In this blog post I will be showing how we can take a conjugate model, add in some hierarchy and sample everything nicely in Stan.

The Model

To make sure that the correct parameters are recovered we will be generating data from a toy model. There will a number of groups that have Poisson observations with a parameter that is drawn from some common distribution.

\[\begin{aligned} N_i & \sim \text{Poisson} (\lambda _i) \\ \lambda _i & \sim \text{Gamma} (8, 2) \end{aligned}\]

Our hierarchical distribution is the \(\text{Gamma} (8, 2)\) function and our sampling method needs to be able to recover this.

nGroups <- 9
lambdas <- rgamma(nGroups, 8, 2)
nobs <- ceiling(rexp(nGroups, 1/50))

testData <- lapply(seq_len(nGroups), function(i) cbind(rpois(nobs[i], lambdas[i]),i))

testFrame <- do.call(rbind, testData)

trueLambda <- data.frame(Lambda = paste0("lambda.", seq_len(nGroups)),
                         Value=lambdas,
                         Nobs = nobs)

This gives us 536 observations of 9 different groups.

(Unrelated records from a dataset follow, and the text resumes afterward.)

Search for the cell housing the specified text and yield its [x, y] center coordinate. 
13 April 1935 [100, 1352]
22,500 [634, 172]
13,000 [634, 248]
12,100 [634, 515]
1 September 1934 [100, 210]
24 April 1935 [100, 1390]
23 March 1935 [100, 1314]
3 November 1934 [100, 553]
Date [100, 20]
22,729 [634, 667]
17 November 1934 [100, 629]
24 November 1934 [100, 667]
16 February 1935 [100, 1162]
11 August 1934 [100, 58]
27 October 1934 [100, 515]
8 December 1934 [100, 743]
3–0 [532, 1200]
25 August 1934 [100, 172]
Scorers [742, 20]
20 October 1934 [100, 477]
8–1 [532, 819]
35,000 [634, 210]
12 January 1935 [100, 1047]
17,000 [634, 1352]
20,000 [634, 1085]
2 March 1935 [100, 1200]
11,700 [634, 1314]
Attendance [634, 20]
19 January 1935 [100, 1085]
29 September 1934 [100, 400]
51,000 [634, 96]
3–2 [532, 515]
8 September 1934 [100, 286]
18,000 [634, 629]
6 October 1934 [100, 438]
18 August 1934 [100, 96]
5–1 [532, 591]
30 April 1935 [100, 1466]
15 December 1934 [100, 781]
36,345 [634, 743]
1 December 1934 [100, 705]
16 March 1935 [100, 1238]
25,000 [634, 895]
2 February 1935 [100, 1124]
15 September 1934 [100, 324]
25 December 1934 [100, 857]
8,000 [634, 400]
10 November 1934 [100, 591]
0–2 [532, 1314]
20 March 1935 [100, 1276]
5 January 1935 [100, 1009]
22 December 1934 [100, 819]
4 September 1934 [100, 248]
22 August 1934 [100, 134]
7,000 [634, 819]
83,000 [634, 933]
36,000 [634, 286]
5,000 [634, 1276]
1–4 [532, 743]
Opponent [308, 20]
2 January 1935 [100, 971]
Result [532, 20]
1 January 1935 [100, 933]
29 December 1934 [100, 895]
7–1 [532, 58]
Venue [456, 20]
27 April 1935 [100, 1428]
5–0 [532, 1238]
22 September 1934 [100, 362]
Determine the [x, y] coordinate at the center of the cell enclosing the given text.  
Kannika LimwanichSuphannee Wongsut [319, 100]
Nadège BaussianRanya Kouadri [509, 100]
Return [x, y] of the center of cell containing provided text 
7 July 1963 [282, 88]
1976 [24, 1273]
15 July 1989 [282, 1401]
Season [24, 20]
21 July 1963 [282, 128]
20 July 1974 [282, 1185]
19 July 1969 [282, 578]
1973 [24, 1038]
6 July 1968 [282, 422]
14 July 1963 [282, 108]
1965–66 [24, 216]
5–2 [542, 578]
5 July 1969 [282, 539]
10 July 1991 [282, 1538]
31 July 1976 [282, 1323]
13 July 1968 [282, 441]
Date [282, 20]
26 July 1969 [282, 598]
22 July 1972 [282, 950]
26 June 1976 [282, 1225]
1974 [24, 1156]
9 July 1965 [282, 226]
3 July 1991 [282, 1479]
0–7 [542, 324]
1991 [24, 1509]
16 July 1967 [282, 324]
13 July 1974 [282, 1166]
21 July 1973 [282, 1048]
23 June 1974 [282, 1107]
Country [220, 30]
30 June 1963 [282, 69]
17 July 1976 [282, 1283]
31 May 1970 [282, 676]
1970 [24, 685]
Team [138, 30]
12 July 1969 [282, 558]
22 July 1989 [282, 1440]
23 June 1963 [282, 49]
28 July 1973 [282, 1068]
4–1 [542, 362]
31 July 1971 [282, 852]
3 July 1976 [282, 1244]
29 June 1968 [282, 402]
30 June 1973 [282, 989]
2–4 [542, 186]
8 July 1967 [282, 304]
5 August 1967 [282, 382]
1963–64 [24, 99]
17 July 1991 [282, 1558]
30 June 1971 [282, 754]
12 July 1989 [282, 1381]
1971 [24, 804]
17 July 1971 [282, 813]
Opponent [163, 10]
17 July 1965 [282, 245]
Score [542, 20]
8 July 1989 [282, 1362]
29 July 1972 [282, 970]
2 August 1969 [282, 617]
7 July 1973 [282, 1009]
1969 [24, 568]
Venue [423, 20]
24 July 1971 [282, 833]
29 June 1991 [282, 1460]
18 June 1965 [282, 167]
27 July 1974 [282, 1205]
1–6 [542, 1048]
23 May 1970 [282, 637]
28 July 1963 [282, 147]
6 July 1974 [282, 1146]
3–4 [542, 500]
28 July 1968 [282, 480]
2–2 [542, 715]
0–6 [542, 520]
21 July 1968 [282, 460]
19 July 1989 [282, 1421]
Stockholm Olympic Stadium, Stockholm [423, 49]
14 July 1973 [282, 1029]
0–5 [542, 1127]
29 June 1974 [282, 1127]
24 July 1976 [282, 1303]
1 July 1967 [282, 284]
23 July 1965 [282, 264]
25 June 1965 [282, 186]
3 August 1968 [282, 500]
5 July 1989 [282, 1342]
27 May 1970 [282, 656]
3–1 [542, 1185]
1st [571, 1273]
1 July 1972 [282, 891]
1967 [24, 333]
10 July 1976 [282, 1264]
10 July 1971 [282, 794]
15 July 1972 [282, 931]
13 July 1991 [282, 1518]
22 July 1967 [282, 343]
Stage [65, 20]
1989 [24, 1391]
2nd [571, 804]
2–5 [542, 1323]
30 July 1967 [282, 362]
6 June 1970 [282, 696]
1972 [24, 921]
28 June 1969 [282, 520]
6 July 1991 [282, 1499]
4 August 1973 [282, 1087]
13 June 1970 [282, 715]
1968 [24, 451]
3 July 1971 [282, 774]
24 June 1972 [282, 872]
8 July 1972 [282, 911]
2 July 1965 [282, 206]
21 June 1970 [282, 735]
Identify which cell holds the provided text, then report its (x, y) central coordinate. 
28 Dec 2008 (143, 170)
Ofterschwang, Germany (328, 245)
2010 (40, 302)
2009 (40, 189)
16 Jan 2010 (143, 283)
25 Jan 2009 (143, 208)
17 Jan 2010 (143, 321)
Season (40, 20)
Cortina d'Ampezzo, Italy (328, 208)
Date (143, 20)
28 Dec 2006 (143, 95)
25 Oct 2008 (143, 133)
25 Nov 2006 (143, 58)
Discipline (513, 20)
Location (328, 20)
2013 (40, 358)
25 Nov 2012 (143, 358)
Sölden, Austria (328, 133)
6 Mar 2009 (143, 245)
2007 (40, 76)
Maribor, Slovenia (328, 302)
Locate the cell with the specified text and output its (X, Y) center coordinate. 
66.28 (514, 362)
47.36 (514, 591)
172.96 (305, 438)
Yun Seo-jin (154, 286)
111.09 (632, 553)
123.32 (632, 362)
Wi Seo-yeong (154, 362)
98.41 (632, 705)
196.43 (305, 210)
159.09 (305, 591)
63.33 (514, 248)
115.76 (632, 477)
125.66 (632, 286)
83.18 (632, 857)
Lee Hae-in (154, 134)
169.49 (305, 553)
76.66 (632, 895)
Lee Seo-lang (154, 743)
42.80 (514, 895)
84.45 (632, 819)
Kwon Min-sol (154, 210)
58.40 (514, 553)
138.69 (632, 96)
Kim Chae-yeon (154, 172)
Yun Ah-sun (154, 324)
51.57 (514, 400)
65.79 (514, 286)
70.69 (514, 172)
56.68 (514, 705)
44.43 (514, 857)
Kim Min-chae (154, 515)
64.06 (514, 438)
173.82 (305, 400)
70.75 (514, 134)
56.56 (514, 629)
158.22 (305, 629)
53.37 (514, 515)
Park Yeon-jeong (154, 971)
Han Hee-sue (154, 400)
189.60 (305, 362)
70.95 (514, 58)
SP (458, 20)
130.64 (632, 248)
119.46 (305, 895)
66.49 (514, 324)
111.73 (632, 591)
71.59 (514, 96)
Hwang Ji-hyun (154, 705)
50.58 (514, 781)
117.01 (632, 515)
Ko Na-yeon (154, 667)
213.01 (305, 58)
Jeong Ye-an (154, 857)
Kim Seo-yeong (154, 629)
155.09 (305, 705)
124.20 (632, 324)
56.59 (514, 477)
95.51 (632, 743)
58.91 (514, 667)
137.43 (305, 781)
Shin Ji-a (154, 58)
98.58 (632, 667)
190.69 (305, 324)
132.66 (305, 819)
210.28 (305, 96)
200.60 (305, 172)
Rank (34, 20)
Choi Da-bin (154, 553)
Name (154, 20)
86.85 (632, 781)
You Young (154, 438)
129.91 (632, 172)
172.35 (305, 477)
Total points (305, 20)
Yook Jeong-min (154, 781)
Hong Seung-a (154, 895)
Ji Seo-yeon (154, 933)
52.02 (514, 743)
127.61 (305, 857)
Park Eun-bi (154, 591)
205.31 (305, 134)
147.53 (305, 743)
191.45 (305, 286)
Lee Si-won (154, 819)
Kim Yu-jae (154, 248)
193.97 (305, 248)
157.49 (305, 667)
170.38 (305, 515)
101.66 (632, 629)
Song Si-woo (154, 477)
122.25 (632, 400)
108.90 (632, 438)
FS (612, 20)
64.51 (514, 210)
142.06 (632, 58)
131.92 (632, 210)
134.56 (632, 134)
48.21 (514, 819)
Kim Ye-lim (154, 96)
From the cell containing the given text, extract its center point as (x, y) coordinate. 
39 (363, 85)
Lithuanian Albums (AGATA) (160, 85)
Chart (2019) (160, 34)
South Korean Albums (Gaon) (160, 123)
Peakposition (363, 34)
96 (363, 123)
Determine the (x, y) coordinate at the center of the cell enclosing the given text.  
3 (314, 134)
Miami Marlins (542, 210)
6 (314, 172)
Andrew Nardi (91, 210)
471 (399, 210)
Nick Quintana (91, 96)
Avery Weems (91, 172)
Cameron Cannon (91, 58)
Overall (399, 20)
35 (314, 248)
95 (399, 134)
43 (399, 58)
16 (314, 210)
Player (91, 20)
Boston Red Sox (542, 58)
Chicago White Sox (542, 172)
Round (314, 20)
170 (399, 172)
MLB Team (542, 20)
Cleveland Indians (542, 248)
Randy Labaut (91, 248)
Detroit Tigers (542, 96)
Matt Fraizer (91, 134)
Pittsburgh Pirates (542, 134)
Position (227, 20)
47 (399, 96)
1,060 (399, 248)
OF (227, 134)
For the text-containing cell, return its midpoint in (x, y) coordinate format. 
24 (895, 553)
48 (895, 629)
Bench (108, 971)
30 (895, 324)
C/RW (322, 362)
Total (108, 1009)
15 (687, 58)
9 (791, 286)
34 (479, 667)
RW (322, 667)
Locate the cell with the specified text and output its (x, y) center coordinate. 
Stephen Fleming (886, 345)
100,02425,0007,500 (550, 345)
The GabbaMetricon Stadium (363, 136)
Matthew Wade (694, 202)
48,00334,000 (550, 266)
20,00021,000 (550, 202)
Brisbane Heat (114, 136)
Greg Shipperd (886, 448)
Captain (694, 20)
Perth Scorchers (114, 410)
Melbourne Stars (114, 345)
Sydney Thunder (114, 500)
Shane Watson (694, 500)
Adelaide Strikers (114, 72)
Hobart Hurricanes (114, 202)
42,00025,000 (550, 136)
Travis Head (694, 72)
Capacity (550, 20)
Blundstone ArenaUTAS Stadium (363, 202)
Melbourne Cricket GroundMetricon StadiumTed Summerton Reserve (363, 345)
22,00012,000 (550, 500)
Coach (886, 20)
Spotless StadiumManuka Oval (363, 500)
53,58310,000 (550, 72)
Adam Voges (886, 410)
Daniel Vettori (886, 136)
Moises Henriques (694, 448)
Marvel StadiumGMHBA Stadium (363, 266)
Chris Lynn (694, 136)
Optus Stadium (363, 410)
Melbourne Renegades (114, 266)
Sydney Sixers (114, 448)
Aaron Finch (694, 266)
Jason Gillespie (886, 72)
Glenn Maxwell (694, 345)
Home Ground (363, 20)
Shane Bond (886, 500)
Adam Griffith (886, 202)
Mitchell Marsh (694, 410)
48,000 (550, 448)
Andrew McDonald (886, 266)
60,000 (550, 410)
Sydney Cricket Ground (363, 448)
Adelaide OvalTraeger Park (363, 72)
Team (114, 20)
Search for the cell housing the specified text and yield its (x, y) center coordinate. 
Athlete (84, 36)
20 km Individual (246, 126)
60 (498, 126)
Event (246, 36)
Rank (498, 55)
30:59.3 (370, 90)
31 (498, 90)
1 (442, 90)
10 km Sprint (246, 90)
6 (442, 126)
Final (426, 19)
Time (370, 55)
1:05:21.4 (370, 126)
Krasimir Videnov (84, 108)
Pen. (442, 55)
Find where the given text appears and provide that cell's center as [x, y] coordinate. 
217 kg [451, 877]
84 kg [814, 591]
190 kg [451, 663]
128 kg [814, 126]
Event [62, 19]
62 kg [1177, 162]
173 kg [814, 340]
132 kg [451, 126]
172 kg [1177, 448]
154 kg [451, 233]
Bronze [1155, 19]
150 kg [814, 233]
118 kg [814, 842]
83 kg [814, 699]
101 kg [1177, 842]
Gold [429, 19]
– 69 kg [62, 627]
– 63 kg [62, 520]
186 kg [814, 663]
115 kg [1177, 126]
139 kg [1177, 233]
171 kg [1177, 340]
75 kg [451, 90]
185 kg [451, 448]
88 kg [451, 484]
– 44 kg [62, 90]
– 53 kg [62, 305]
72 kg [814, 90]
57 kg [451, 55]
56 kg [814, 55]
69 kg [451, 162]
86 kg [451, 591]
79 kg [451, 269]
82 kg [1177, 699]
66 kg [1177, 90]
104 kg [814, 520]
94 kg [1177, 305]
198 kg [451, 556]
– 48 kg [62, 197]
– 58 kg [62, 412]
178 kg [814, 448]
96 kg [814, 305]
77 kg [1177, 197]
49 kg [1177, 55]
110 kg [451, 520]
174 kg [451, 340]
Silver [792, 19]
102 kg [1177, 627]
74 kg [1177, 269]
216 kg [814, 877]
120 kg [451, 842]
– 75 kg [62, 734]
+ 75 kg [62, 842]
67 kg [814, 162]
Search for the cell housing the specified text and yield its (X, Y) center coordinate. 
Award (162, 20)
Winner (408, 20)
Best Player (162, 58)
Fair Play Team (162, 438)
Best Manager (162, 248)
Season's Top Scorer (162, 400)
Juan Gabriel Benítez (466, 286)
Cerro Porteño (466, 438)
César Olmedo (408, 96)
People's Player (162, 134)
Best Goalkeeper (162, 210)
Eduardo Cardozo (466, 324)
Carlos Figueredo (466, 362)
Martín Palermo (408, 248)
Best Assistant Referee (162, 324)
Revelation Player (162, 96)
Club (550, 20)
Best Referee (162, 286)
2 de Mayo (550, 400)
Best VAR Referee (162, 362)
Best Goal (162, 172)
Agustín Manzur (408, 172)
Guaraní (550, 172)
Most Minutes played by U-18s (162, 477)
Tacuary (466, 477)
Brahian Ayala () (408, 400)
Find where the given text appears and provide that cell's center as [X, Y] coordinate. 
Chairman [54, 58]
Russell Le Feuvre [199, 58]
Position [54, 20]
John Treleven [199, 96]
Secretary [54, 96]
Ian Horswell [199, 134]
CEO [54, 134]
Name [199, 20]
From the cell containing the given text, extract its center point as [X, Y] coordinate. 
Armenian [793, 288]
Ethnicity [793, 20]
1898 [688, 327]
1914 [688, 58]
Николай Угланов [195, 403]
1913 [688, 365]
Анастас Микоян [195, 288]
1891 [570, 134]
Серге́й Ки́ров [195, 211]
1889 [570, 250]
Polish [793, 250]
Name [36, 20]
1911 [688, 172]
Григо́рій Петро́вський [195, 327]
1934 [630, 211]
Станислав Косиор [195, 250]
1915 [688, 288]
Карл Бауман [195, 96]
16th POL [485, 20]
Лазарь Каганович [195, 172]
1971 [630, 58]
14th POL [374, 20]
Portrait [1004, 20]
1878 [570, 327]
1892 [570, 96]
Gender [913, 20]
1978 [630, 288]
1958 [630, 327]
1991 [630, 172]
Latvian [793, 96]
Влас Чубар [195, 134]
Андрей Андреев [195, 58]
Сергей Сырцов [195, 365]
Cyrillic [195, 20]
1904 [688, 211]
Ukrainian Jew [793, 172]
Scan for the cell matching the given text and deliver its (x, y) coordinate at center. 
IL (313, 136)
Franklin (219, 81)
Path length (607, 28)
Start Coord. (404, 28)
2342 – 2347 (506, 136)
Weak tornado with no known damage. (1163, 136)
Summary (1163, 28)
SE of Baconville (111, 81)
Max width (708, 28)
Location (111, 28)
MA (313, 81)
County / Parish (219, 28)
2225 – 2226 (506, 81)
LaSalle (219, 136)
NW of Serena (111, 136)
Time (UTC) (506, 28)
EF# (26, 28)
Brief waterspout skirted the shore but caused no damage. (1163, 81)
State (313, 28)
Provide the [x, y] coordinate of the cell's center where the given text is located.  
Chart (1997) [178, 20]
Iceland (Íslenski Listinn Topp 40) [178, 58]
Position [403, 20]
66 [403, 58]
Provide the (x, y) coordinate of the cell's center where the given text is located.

The likelihood is the Poisson distribution, therefore a conjugate prior is the gamma distribution.

\[\begin{aligned} N_i & \sim \text{Poisson} (\lambda _i) \\ \lambda & \sim \text{Gamma} (\alpha _0, \beta _0) \\ \lambda \mid N _i & \sim \text{Gamma} (\alpha _0 + \sum _{i=1} ^n N_i, \beta _0 + n) \end{aligned}\]

Simple Model

From the above equation we can see that the posterior parameters are the sum of the observations in the group and the total number of observations in the group. We could sample from this distribution using rgamma or we could use Stan with a view to extend it in future.

sumParam <- vapply(testData, function(x) sum(x[,1]), numeric(1))
lenParam <- vapply(testData, nrow, numeric(1))

This is easily written in Stan whilst making full use of vectorisation. The prior parmeters \((\alpha _0, \beta _0)\) are set to values of 0.01

data {
  int<lower=0> N;
  vector[N] sumParam;
  vector[N] lenParam;
}

parameters {
  real<lower=0> lambda[N];
}


model {
  lambda ~ gamma(sumParam + 0.01, lenParam + 0.01);
}

noPoolModel <- stan_model("nopool.stan")

noPoolData <- list()
noPoolData$sumParam <- sumParam
noPoolData$lenParam <- lenParam
noPoolData$N <- length(noPoolData$sumParam)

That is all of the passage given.